We’re done. This News Dog is sick of the ongoing lawlessness and criminal actions of the vagrants who continue to occupy Independence Plaza Park, using it as their public toilet, their drinking area, and their playground for criminal activities.


A case in point: last Friday one of the “residents” of the park struck another “resident” with a brick pulled from the park’s north wall. Two people were transported to a local hospital and the suspect was given a free ride to the pokey.


Two staffers from Scuola Vita Nuova (SVN) came over to the park afterward to ensure it would be safe to walk their students to the Northeast Community Center two blocks to the east to use the play equipment. Let that sink in. The school, due to safety and crime issues, must walk past a public park with play equipment, to use play equipment in a private, secured location to ensure the safety of their students.


“We have to have our kids walk down to the Northeast Community Center to use the playground because we don’t feel like we can do that safely anymore because there’s so much criminal activity going on in the park.”


That’s straight up from an SVN staffer after last Friday’s little fracas.


The situation was discussed at length last week in a Northeast Chamber-sponsored Coffee on the Corridor event that doubled as a Zoom conference call attended by a host of community stakeholders who border the park, the Kansas City Police Department (KCPD), the Independence Avenue Community Improvement District (CID), the Pendleton Heights Neighborhood Association and SVN.
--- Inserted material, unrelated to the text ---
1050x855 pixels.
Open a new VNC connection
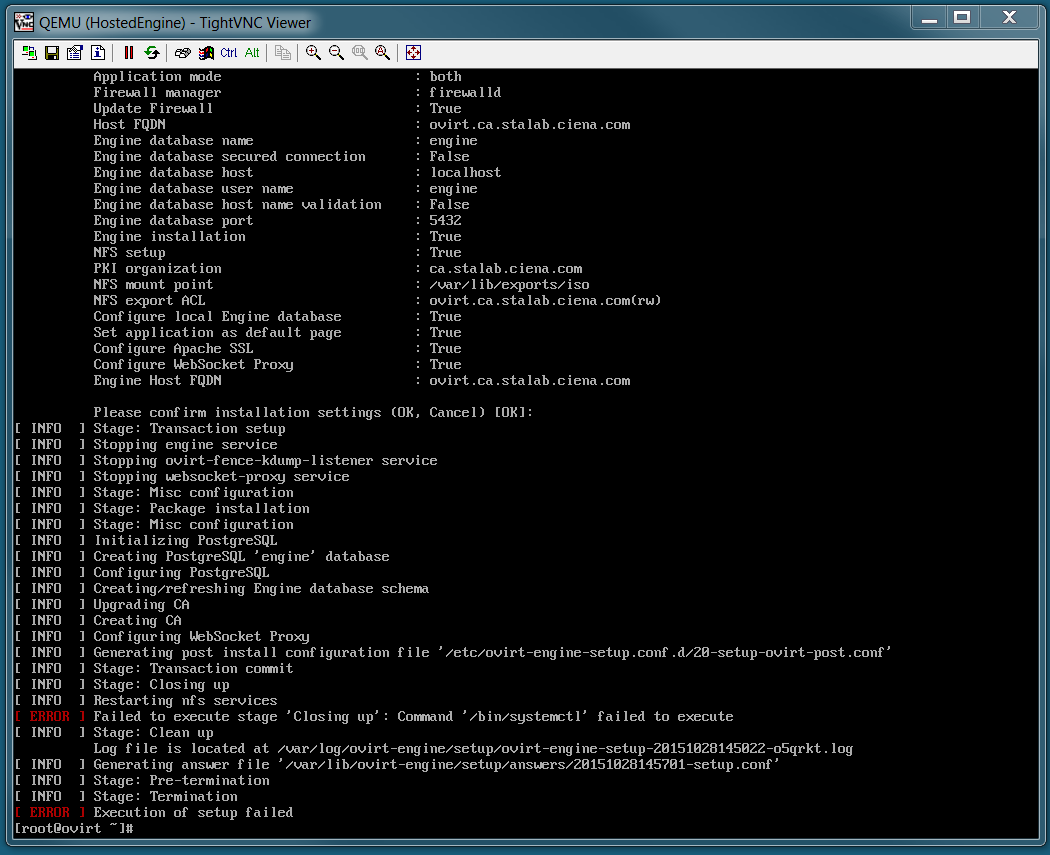pos(30,53)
Strangely absent from the community conversation, however, was any top-level management from the Parks Department, the very people who determine direction and priorities for the parks and boulevards. Let that sink in for a moment as well.


Given the Parks Department is slated to shovel close to $1-million in improvements to the park over the next year or so, this community-minded News Dog thinks it is time for some outside the box thinking, leveraging those public dollars with private monies to forge a public-private partnership transferring maintenance and daily management of the park, including its opening and closing, to the community stakeholders that border the park. The key entities would be SVN, Brinshore Development, the Pendleton Heights Neighborhood Association, and the Independence Avenue CID.


Brinshore Development, the deep-pocketed folks overseeing the $30 million HUD Choice Neighborhoods Grant responsible for the re-development of the Paseo Gateway Project, could designate funds toward the project in terms of park and playground improvements, working with Parks Department planners and PH neighbors to re-design a secure access to the park from only the north side, making it easier for neighborhood residents, not the resident vagrants, to access the park.


Enforcement needs to be increased and consistent in order to be effective with all partners, working toward the same goal of returning the park to a point where it can be used in a positive way and not as a staging area for ne’er-do-wells.


Resources could be allocated to Titan Security or off-duty KCPD to enforce the posted Park Rules and Regulations that already govern the use of public parks. A zero-tolerance policy could be adopted, much like the Scarritt Renaissance Neighborhood adopted in the late 1990s to deal with the Sunday afternoon lawlessness that plagued Concourse Park.


Here’s the bottom line. This type of activity wouldn’t be tolerated in Loose Park or Shoal Creek Park so why should the residents of Northeast have to put up with it here? It’s time for the stakeholders to come together and forge an agreement that gives control of the park to those entities with a stake in improving the community and wrench it away from the drunks and derelicts who continue to make life hell for the surrounding neighbors.


We’ll be happy to offer the space for those conversations.